CCR2 deficiency boosts F-actin accumulation and BCR
internalization
Actin remodeling has been shown to play a crucial role during the
process of BCR clustering and formation of B cell morphological
features.6 To examine
the involvement of CCR2 in actin remodeling and polymerization, we
assessed F-actin accumulation and the activation of actin nucleation
promoting factor-WASP in CCR2 KO B cells after sAg stimulation using
confocal microscopy (CFm). The F-actin levels observed in activated CCR2
deficient B cells were consistently higher than those of the control B
cells (Fig. 4A-B ). The colocalization between F-actin and BCR
was significantly increased after 5 min of stimulation (Fig.
4C ). Similarly, the pWASP levels in activated CCR2 deficient B cells
remained higher than those in WT B cells (Fig. 4D ).
Furthermore, after 5 min of stimulation, the colocalization of pWASP and
BCR in CCR2 KO B cells was enhanced (Fig. 4E ). Additionally,
phosflow was performed to measure the pWASP and F-actin levels which
coincided with the CFm results. Examining the dynamics of actin
polymerization, we found that the mean fluorescence intensity (MFI) of
F-actin in CCR2 KO B cells increased slower during the first 5 min of
stimulation, after which it accelerated rapidly and peaked at 10
min
(Fig. 4F ). The MFI of pWASP raised rapidly during the first 5
min of stimulation and declined thereafter (Fig. 4G ). Further,
the Mst1-Dock8-WASP axis protein expression levels were examined using
western blotting. In the absence of CCR2, the levels of Dock8, pMst1,
and pWASP were increased (Fig. 4H ). To get clearer image of the
B cell membrane morphology, we utilized scanning electron microscopy
(SEM) to observe B cell morphology and quantify their filopodia
(Fig. 4I ). Compared to the WT B cells, the filopodia number and
length were remarkably increased in CCR2 KO B cells (Fig.

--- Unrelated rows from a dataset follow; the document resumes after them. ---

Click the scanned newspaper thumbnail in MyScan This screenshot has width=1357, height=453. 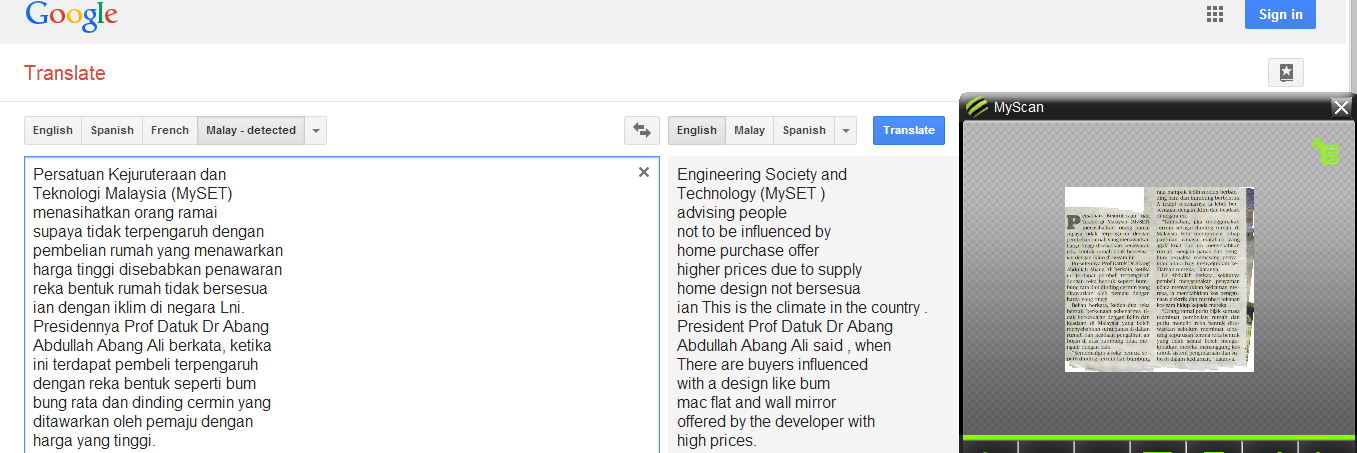pos(1158,279)
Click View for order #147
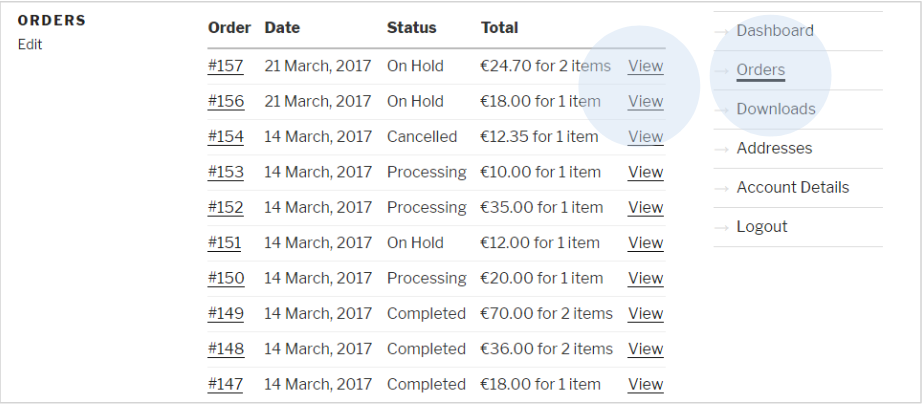The image size is (924, 406). (645, 384)
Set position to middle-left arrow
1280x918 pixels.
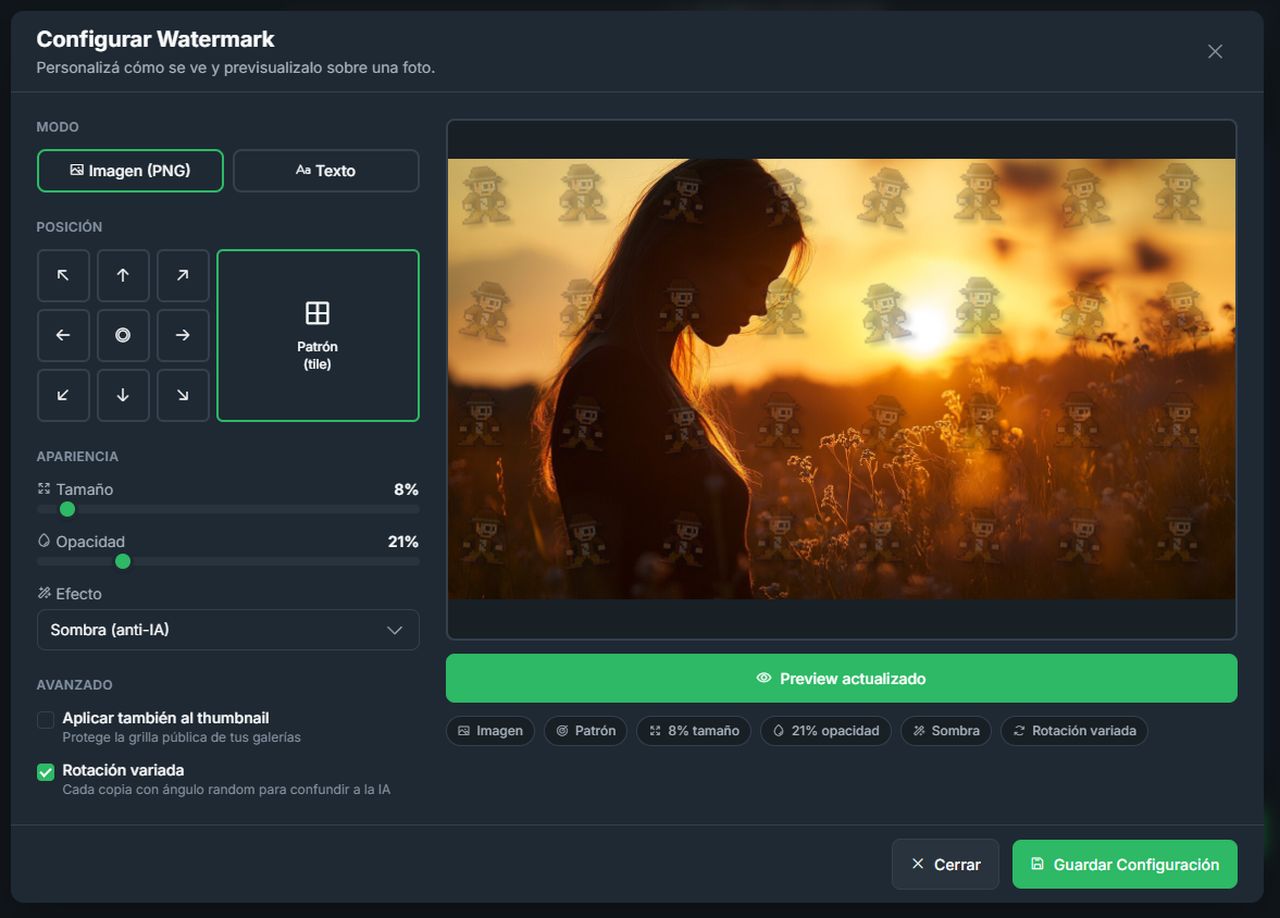click(x=63, y=336)
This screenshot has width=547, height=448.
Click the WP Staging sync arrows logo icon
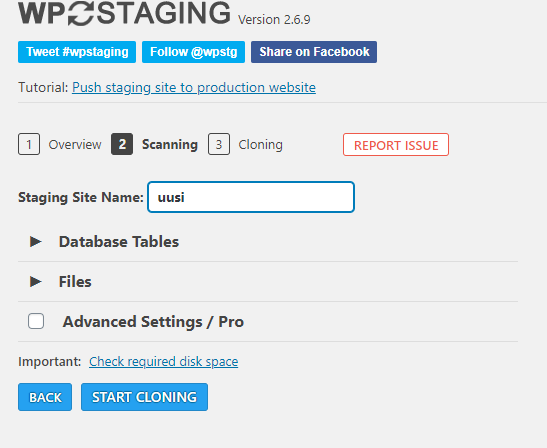81,13
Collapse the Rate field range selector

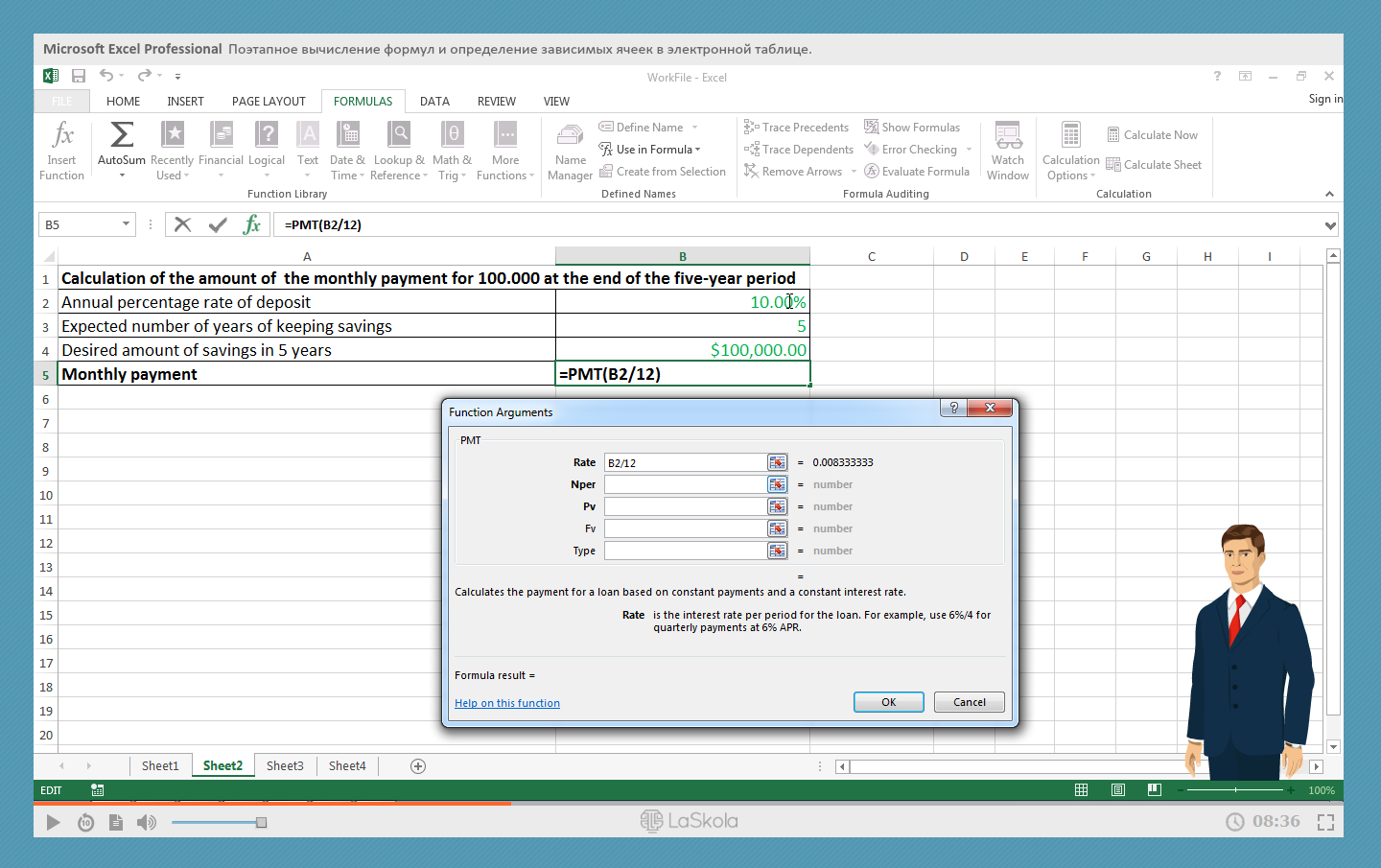777,462
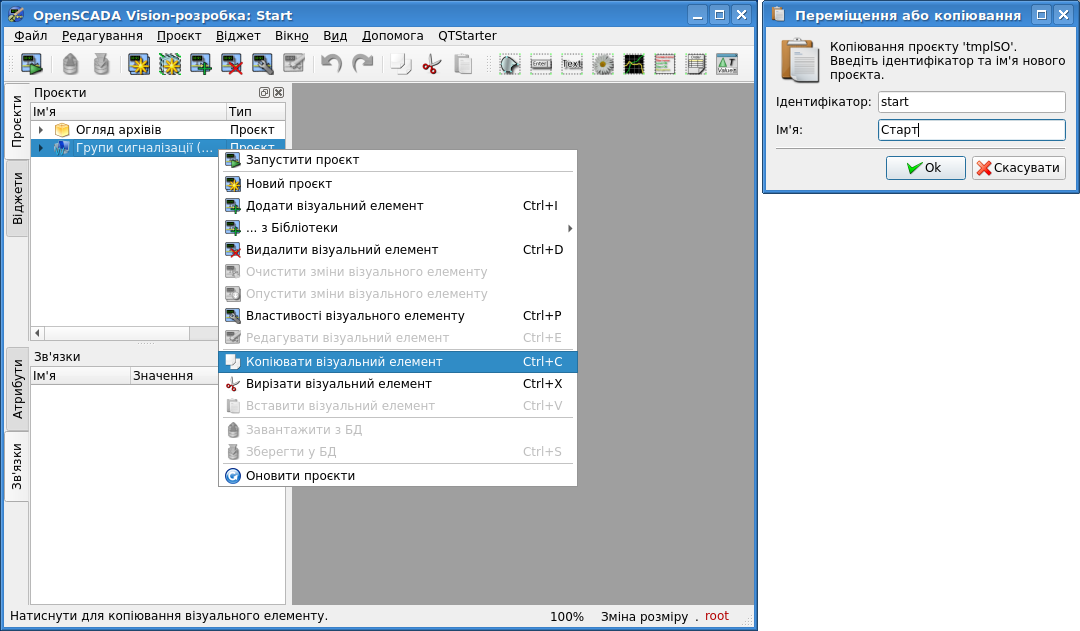This screenshot has width=1080, height=631.
Task: Select the trend diagram widget icon
Action: pos(634,65)
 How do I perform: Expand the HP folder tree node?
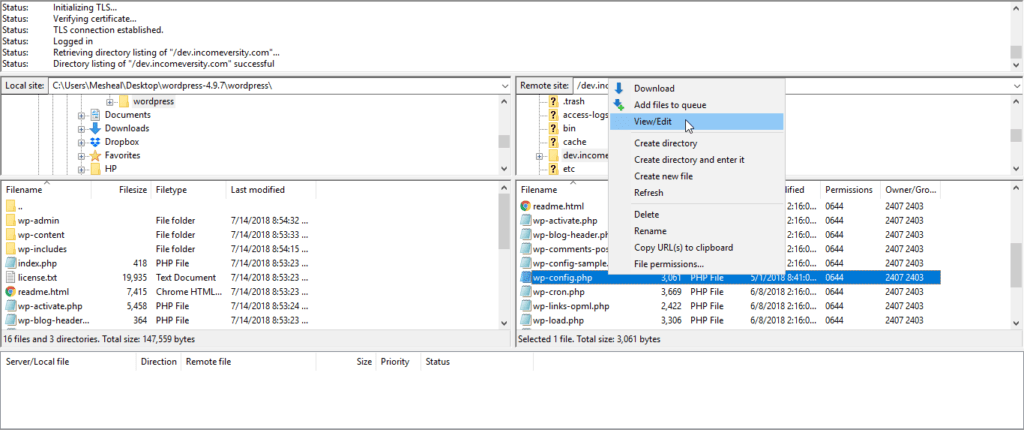coord(82,170)
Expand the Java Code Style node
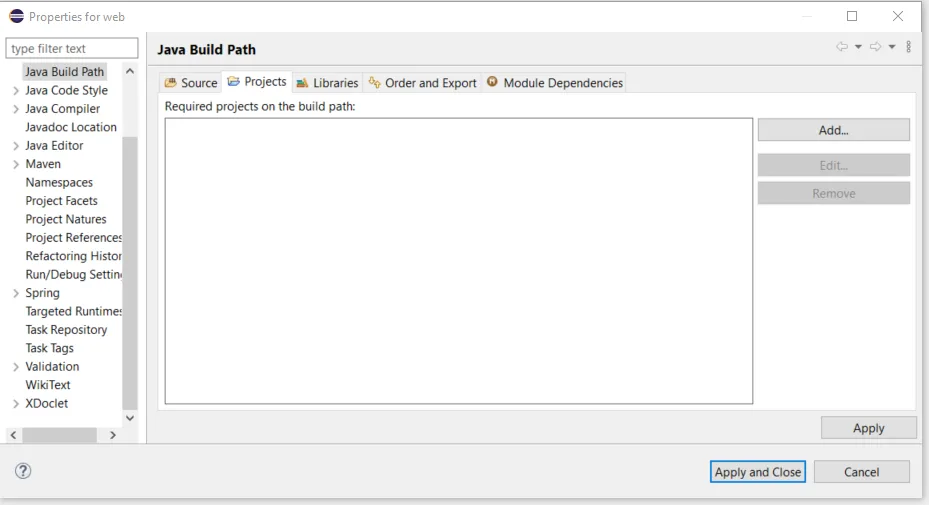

4J-K ). Furthermore, in order to illustrate the latent mechanism through
which CCR2 regulates the BCR signaling via the Mst1/Dock8/WASP axis, we
pretreated CCR2 KO B cells with the Mst1 inhibitor, XMU-MP-1, and
reexamined the BCR signaling molecules upon sAg stimulation. Remarkably,
the levels of Dock8, pMst1, pSHIP, pBtk, pPI3K, pAKT, pFoxo-1, pmTOR,
and pWASP in CCR2 KO B cells decreased following XMU-MP-1 treatment
(Fig. 4L ). Subsequently, to verify whether the inhibition of
mTORC1 in CCR2 KO B cells could also adjust the Dock8/WASP axis, we
pretreated CCR2 KO B cells with rapamycin. After the inhibition, the
levels of Dock8, pMst1, and pWASP in CCR2 KO B cells were rescued to a
comparable degree to WT B cells (Fig. 4M ). Taken together, CCR2
deletion augments actin accumulation, which is achieved through the
modulation of the Dock8-WASP activity, and the latter, at least in part,
implemented via the Mst1-mTORC1 pathway.